Saab was hit with a brief production halt last week when suppliers temporarily halted deliveries. Saab appeared to have addressed that problem, but the confrontation resumed this week, and the latest production halt is now in its fourth day.
“I don’t know how much it is in total, but we are talking about tens of millions [of crowns],” Svenake Berglie, CEO of the FKG suppliers’ sector association, told Reuters. He warned that without a resolution of the payment issue, Saab’s situation “look(s) very bleak.”
It wouldn’t be the first time, however.
Saab has struggled for most of its corporate life. The company was founded by a group of aerospace engineers, following World War II, and developed a reputation for producing unusually and often quirky products. It earned a loyal following, but one seldom large enough to ensure its financial stability. The maker was sold in the 1990s to a consortium of investors including General Motors.
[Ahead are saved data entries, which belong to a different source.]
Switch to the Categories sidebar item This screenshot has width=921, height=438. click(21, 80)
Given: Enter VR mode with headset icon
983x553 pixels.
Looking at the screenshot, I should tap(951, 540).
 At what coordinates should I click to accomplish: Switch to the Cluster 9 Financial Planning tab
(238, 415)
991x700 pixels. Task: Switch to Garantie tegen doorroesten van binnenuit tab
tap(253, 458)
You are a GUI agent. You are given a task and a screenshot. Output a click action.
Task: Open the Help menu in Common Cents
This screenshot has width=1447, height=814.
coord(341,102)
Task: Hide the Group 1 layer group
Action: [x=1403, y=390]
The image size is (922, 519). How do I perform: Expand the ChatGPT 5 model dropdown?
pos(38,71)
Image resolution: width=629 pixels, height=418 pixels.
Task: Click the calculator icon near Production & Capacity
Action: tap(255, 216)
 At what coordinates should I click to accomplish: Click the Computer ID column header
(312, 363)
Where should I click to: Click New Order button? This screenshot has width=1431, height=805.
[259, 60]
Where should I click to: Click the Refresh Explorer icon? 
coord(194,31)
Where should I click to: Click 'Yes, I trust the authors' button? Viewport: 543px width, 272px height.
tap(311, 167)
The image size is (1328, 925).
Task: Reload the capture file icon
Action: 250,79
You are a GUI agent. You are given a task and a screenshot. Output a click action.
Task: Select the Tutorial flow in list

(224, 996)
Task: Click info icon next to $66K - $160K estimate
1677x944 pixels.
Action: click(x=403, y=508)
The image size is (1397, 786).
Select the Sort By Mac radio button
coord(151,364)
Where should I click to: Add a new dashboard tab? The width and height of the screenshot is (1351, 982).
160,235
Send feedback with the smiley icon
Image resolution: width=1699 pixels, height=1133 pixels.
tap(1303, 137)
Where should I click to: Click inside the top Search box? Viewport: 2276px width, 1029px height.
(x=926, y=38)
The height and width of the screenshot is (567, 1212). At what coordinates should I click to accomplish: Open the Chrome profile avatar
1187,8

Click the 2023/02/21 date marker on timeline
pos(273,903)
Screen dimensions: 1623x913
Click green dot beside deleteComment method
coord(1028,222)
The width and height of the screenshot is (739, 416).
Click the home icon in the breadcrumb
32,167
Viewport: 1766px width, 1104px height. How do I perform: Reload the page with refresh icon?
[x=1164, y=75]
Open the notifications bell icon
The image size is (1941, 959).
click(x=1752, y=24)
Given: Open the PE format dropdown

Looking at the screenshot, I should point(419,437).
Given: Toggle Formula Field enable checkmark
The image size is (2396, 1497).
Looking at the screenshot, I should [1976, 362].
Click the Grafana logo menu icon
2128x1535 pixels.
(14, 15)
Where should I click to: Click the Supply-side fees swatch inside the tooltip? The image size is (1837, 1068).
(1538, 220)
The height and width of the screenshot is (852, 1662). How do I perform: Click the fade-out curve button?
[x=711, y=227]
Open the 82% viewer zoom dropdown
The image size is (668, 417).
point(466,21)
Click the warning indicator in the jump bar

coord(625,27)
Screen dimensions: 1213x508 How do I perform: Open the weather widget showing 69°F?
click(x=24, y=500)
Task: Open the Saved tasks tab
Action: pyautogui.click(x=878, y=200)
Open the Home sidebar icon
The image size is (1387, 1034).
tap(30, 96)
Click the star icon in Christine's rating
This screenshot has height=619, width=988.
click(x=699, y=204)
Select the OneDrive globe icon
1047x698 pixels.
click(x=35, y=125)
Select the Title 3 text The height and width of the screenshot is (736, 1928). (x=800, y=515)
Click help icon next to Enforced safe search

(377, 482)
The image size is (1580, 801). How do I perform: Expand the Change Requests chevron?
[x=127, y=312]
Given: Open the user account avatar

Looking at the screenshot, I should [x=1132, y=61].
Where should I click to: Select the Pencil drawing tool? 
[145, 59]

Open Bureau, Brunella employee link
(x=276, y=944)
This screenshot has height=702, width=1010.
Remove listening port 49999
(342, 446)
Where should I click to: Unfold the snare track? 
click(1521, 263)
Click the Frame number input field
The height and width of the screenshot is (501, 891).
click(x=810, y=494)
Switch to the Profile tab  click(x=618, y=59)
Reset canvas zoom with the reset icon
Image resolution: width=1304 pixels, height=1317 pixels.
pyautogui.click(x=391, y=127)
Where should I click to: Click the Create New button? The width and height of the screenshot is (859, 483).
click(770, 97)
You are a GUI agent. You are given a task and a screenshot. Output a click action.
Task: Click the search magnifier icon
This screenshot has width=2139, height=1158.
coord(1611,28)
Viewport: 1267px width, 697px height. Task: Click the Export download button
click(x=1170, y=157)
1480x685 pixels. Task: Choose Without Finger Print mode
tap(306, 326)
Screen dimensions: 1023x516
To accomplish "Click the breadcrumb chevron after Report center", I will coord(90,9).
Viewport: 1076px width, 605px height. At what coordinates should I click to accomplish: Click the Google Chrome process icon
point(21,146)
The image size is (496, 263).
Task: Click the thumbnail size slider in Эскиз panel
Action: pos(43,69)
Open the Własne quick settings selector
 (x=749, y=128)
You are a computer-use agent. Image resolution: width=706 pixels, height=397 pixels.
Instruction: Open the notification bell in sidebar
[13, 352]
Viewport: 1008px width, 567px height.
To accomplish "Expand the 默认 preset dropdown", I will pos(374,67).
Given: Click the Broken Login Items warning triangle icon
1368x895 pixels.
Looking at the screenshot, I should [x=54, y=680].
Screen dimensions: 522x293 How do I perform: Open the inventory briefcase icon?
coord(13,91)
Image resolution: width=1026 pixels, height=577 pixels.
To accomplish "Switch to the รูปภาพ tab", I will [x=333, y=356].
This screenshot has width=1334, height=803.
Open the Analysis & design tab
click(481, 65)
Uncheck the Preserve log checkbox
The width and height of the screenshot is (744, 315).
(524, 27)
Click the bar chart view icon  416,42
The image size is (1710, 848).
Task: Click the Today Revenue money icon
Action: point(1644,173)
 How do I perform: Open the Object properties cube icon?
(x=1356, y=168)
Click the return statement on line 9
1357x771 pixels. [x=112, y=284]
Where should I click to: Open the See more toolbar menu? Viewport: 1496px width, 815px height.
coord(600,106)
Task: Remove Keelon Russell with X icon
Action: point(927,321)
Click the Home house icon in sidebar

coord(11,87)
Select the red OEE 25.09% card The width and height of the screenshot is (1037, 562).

The U.S. carmaker took full control in 1999.
But GM could not come up with the right formula to turn things around, and as its own fortunes began to fail said it would either sell or close Saab. Towards the end of 2009, GM began, as it put it, the “winding down” of Saab operations as a series of bidders failed to pull off a deal. But a last-minute proposal by Spyker saved the company.
Nonetheless, by then Saab operations had been effectively shut down and it took the new management seven weeks to bring the Trollhattan plant back into production.
Whether Spyker can find the necessary cash in-house is uncertain, though it claims it does have some money. It also has several potential investors, including former Spyker partner Vladimir Antonov, the Russian businessman who recently acquired the Dutch sports car operation marketing under the Spyker name.
Antonov says he has $71.5 million that he could invest in the company, but is waiting for approval from Swedish regulators. The latest crisis could put pressure on government bureaucrats to approve the application.
It is unclear whether Muller might try to reach some terms with former Saab owner GM. The U.S. company has a vested interest in the Swedish company’s survival, since it currently produces both the Saab 9-3 and the new 9-4X crossover vehicle. A Saab collapse would impact production at several General Motors plants, at the very least.